Source document.
==============================
By Samuel Indyk
Investing.com – Shares in UK-based airlines were under pressure again on Monday as hopes for the travel industry to return to normal by the summer took another hit.
German Chancellor Angela Merkel is the latest to pour cold water on plans for international travel as she aims to get the EU to agree on a joint position to ban UK travellers from entering the bloc, regardless of whether they have been vaccinated or not.
Merkel also wants to designate the UK a ‘country of concern’ due to the ongoing spread of the Delta variant.
Last week, at the EU Summit, leaders agreed to do everything they can to slow the spread of the virus but failed to agree a common position on travellers from the UK.
Spain was against Merkel’s plan, saying each EU country should be able to make its own decision about who to admit, as is their legal right.
UK travel plans
The UK government announced last week that more countries would be added to the ‘green’ list, allowing passengers to avoid quarantine restrictions upon their return to the UK. However, the list of new additions was slim and Spain, Portugal, France, Italy, and Greece remained on the ‘amber’ list, meaning passengers would have to self-isolate upon their return to the UK, even if they are fully vaccinated.
==============================
Dataset records
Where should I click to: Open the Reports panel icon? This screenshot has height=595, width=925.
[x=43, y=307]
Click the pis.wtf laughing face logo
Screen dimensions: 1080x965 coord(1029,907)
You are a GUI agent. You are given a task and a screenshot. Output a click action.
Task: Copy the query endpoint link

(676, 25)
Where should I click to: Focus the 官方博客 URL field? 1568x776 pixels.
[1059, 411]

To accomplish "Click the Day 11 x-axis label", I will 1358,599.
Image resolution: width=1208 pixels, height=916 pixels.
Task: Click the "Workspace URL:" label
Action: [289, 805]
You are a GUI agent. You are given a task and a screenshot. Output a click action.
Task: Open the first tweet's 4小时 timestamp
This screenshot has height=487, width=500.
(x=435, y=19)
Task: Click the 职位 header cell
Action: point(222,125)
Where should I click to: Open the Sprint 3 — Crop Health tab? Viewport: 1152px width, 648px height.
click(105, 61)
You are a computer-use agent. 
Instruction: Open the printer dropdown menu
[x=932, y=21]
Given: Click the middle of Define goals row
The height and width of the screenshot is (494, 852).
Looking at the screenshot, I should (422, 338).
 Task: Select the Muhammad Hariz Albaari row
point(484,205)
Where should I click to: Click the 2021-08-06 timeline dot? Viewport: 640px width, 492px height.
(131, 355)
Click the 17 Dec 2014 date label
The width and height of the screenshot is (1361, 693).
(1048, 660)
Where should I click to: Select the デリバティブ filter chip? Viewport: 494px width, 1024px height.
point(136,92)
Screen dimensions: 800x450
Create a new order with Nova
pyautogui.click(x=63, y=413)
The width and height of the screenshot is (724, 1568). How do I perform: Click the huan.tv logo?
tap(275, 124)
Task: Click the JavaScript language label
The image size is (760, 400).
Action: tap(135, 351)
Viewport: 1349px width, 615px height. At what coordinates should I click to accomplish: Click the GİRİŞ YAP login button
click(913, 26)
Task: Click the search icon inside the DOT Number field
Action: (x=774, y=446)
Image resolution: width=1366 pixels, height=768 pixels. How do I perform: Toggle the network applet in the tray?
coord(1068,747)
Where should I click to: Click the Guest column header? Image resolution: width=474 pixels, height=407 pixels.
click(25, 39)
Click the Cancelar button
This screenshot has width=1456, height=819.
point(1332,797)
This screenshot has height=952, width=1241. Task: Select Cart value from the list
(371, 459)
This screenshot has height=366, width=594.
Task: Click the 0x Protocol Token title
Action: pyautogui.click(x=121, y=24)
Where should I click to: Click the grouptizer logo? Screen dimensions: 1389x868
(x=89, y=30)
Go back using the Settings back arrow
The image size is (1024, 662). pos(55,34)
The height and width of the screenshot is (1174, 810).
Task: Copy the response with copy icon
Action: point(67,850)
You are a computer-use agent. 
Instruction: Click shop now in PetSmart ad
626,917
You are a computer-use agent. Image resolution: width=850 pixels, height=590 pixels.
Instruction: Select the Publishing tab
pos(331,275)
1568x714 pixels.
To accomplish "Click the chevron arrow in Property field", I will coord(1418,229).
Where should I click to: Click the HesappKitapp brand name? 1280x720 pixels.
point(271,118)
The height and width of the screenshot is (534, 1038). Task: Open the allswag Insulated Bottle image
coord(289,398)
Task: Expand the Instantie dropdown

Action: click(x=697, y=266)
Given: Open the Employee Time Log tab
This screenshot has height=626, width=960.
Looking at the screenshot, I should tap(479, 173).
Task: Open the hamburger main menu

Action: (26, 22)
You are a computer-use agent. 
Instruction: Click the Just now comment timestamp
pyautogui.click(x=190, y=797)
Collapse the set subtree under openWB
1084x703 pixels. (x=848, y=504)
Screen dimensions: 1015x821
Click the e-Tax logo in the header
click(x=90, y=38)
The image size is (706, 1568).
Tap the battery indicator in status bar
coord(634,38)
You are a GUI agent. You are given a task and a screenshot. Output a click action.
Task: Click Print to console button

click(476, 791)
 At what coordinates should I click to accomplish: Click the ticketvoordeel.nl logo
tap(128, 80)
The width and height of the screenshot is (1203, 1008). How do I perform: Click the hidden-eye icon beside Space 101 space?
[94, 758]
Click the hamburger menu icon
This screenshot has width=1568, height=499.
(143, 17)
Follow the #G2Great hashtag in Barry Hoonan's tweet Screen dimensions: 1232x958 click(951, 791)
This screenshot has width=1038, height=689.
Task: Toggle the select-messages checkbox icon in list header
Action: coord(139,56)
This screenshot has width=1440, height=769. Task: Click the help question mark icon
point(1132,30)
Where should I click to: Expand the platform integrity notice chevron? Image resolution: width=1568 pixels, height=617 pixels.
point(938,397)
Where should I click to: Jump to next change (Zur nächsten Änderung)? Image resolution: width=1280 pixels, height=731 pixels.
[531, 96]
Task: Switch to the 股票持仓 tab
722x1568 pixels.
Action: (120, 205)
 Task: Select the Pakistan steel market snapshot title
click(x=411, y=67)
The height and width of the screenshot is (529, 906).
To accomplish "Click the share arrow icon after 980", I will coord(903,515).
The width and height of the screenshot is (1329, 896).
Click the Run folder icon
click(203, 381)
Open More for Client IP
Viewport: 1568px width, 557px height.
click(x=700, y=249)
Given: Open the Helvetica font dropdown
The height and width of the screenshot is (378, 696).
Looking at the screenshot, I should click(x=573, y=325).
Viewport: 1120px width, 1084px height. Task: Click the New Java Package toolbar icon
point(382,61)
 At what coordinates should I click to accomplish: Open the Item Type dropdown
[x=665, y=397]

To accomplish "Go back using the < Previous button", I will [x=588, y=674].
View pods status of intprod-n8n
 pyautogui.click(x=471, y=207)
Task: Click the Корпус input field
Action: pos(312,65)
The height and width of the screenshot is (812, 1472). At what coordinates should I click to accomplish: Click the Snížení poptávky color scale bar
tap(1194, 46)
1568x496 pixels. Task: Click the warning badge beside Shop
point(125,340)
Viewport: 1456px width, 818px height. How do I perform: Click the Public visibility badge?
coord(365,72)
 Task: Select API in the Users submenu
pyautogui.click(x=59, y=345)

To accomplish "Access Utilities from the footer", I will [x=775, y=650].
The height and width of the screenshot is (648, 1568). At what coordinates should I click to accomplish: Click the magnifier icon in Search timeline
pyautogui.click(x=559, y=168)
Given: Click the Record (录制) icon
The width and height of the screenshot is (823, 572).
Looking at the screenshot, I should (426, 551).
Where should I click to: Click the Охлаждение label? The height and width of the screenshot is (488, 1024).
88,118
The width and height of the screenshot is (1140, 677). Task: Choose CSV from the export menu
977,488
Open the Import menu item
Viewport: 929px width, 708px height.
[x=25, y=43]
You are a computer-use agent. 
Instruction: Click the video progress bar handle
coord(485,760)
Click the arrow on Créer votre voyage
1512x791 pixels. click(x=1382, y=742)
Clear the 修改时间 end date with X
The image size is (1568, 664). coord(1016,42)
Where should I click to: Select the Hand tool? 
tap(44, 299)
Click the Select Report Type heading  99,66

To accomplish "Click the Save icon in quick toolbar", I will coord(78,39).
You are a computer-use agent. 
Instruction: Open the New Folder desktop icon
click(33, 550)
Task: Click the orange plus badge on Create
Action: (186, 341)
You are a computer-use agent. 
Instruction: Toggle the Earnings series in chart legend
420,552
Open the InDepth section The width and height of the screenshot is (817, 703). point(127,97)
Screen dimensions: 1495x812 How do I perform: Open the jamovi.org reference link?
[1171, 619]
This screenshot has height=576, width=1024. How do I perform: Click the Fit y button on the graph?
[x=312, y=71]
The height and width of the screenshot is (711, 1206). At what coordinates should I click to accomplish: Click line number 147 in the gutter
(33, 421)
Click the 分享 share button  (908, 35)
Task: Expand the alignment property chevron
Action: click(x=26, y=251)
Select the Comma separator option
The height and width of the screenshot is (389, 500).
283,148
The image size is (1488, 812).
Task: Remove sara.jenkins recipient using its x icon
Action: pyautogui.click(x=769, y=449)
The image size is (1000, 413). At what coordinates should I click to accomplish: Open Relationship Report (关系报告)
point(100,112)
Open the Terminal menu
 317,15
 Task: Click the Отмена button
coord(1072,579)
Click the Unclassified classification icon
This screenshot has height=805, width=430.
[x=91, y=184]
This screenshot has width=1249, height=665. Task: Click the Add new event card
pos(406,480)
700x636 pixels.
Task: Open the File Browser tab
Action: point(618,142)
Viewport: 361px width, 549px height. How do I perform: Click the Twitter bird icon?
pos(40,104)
==============================
Work task 1.
Answer these questions from the article on UK travel restrictions:
(a) What designation does Merkel want to give the UK, and why?
(b) What was Spain's position on Merkel's plan?
(c) Which countries remained on the UK's 'amber' list?
Work task 2. Pick up the article on UK travel restrictions after its final sentence and continue writing it.

Expected answer 1.
(a) She wants to designate the UK a 'country of concern' due to the ongoing spread of the Delta variant.
(b) Spain was against it, saying each EU country should be able to make its own decision about who to admit, as is their legal right.
(c) Spain, Portugal, France, Italy, and Greece.

Expected answer 2.
Spain’s Balearic Islands were added to the government’s ‘green’ list but Spain has today announced it has tightened its rules for Britons travelling to the islands.
Spanish PM Sanchez said travellers will now need to be fully vaccinated or show proof of a negative PCR test before travelling.
“What we are going to do is apply to British tourists who go to the Balearic Islands the same requirements we make of other European citizens,” Sanchez said.
Travel uncertainty
The uncertainty around international travel means that even as rules get relaxed, the risk of being stranded as regulations change and the cost of additional testing is putting travellers off in the near term.
“The ever-changing rules and restrictions mean that trying to plan an overseas holiday has become like a game of snakes and ladders,” said Hargreaves Lansdown Senior Investment and Markets Analyst Susannah Streeter.
“A relaxation of the rules by one country, is swiftly followed by a tightening in another, leaving travellers at risk of being left isolated in a hotel overseas with only a TV remote control for company.”
British Airway parent IAG (LON:ICAG) was trading lower by 4%, EasyJet (LON:EZJ) was down 2.5%, Wizz Air (LON:WIZZ) down 2.5% and Ryanair (LON:RYA) was lower by 2.7%.
Tour operator Tui (LON:TUIT) fell by 4% as the spread in Portugal worsened and German imposed a 14-day quarantine on travellers returning from the Iberian country. Jet2 (LON:JET2) was down 2.6%.
Unsurprisingly, Rolls-Royce (LON:RR) shares were also trading lower as hopes of a return to normal international travel took a further hit, particularly for long-haul travel.
“The group’s core business is servicing and delivering wide body aircraft engines, which are used primarily for long-haul flights,” Streeter added, “demand for which now seems to be receding even further into the distance.”